Smoke and soot

Got up this morning, smelling smoke. Went outside to find an alarming haze of it all around the rancho. Then I found this at KVUE’s site:

“The smoke smell in the air over North Austin has many people alarmed. There are no new fires in the area. That’s just the wind is blowing the smoke from the other Central Texas fires in our direction.”

The Bastrop forest fire east of the city is only about a third contained. Six hundred Seven hundred eighty-five homes out there have been destroyed so far.

Little pieces of soot are now falling in the back forty. No embers yet.

0 responses to “Smoke and soot

  1. Dick, hope the embers do not ignite any fires in your neighborhood. Understand that things are so dry in Texas that even a single spark can start a fire.

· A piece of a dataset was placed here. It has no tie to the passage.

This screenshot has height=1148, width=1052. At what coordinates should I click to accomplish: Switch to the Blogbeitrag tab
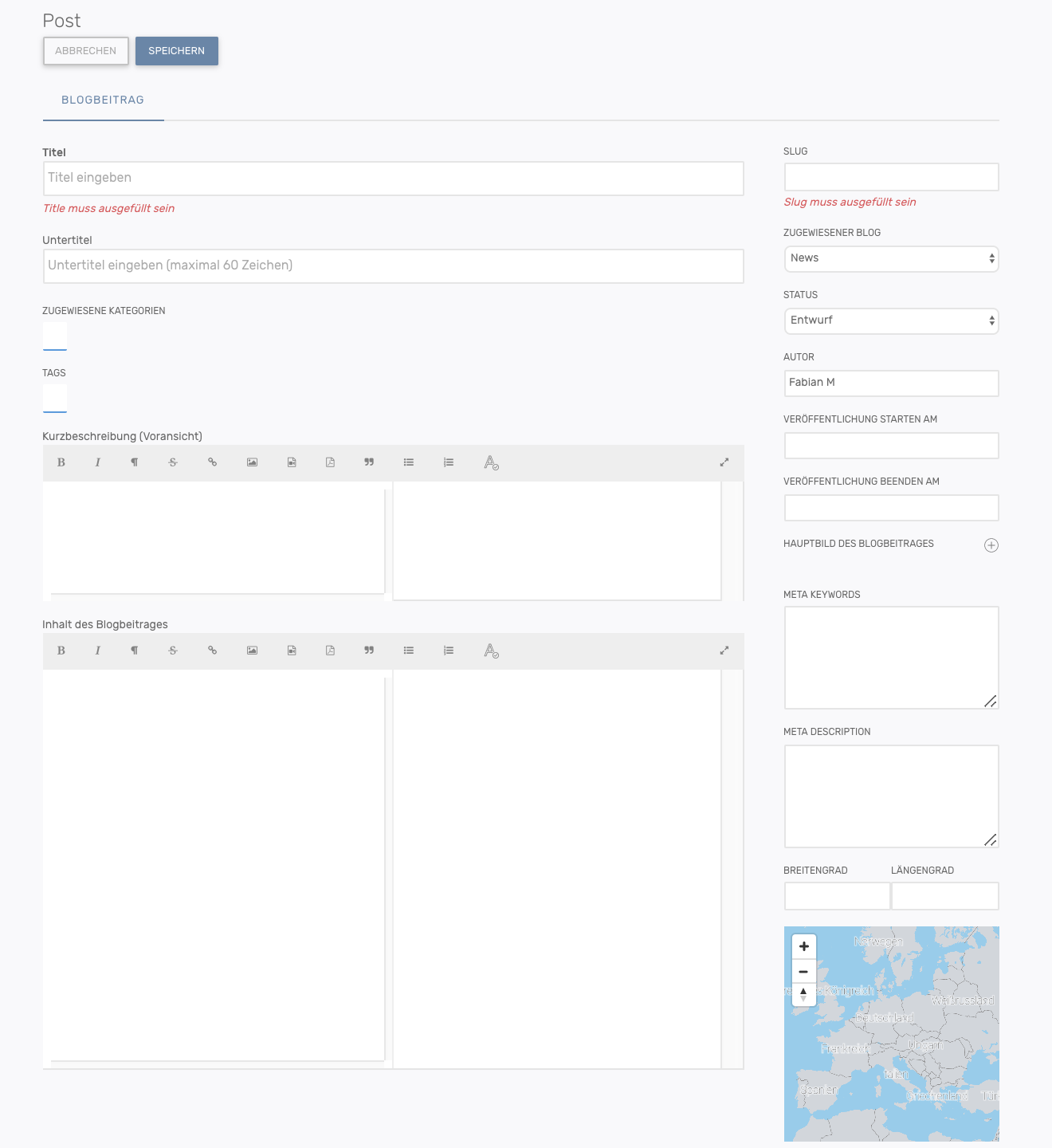coord(103,100)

    Here in Washington, DC and the east coast it is just the opposite. We were already water logged from Irene and now we have gotten four more inches of rain from Lee in the last two days with maybe another two inches tonight and tomorrow before the rain stops! Wish we could send some of our rain to Texas to put out the fires and end the drought.

  2. Weather Bell, a subscriber forecast site I use, says we’re in an analogue of the terrible drought of the 1950s, which means there’ll be no significant rain for us through the winter. I expect the fires will keep burning until there’s nothing left to burn. Might reduce some of our vehicle traffic as the recently-arrived Yankees decamp for moister climes.

  3. Cannot be that good for people with lung issues. But smokers will take it in their stride, I suppose.

  4. The docs already are telling people with lung problems to stay indoors. Not much smoke in the air this morning, fortunately. The brush and forest fires east and west are still burning, but greatly reduced in size.